You could lay out the memory inside of one another. IE: if a.ptr = 1 
then b.ptr = 6.  I'm not sure if this has been done and I don't think it 
would apply very often but it would be kinda cool.

I thought of this because I wanted to pre-generate hex-representations 
of some numbers I realized I could use half the memory if I nested them. 
(At least I think it would be half).

Kevin.
March 16, 2012
Re: Interesting Memory Optimization
On Friday, 16 March 2012 at 02:18:27 UTC, Kevin wrote:
> This is in no way D specific but say you have two constant 
> strings.
>
> const char[] a = "1234567890";
> // and
> const char[] b = "67890";
>
> You could lay out the memory inside of one another. IE: if 
> a.ptr = 1 then b.ptr = 6.  I'm not sure if this has been done 
> and I don't think it would apply very often but it would be 
> kinda cool.
>
> I thought of this because I wanted to pre-generate 
> hex-representations of some numbers I realized I could use half 
> the memory if I nested them. (At least I think it would be 
> half).
>
> Kevin.

I'm pretty sure this is called string pooling.
March 16, 2012
Re: Interesting Memory Optimization
On 16-03-2012 03:31, Xinok wrote:
> On Friday, 16 March 2012 at 02:18:27 UTC, Kevin wrote:
>> This is in no way D specific but say you have two constant strings.
>>
>> const char[] a = "1234567890";
>> // and
>> const char[] b = "67890";
>>
>> You could lay out the memory inside of one another. IE: if a.ptr = 1
>> then b.ptr = 6. I'm not sure if this has been done and I don't think
>> it would apply very often but it would be kinda cool.
>>
>> I thought of this because I wanted to pre-generate hex-representations
>> of some numbers I realized I could use half the memory if I nested
>> them. (At least I think it would be half).
>>
>> Kevin.
>
> I'm pretty sure this is called string pooling.

Right. Most compilers do it.

-- 
- Alex
March 16, 2012
Re: Interesting Memory Optimization
On 03/15/2012 10:35 PM, Alex Rønne Petersen wrote:
> On 16-03-2012 03:31, Xinok wrote:
>> I'm pretty sure this is called string pooling.
>
> Right. Most compilers do it.
>
Cool.  You learn something every day.
March 16, 2012
Re: Interesting Memory Optimization
On Friday, 16 March 2012 at 02:31:47 UTC, Xinok wrote:
> On Friday, 16 March 2012 at 02:18:27 UTC, Kevin wrote:
>> This is in no way D specific but say you have two constant 
>> strings.
>>
>> const char[] a = "1234567890";
>> // and
>> const char[] b = "67890";
>>
>> You could lay out the memory inside of one another.

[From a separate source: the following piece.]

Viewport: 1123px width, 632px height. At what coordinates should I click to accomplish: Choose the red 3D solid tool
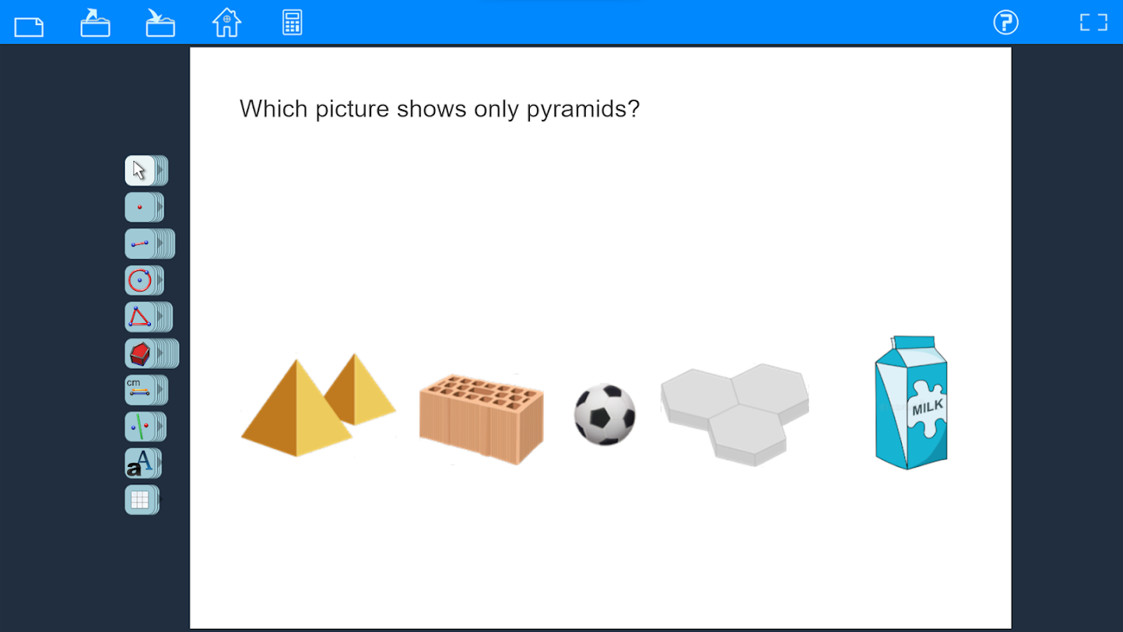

IE: if 
>> a.ptr = 1 then b.ptr = 6.  I'm not sure if this has been done 
>> and I don't think it would apply very often but it would be 
>> kinda cool.
>>
>> I thought of this because I wanted to pre-generate 
>> hex-representations of some numbers I realized I could use 
>> half the memory if I nested them. (At least I think it would 
>> be half).
>>
>> Kevin.
>
> I'm pretty sure this is called string pooling.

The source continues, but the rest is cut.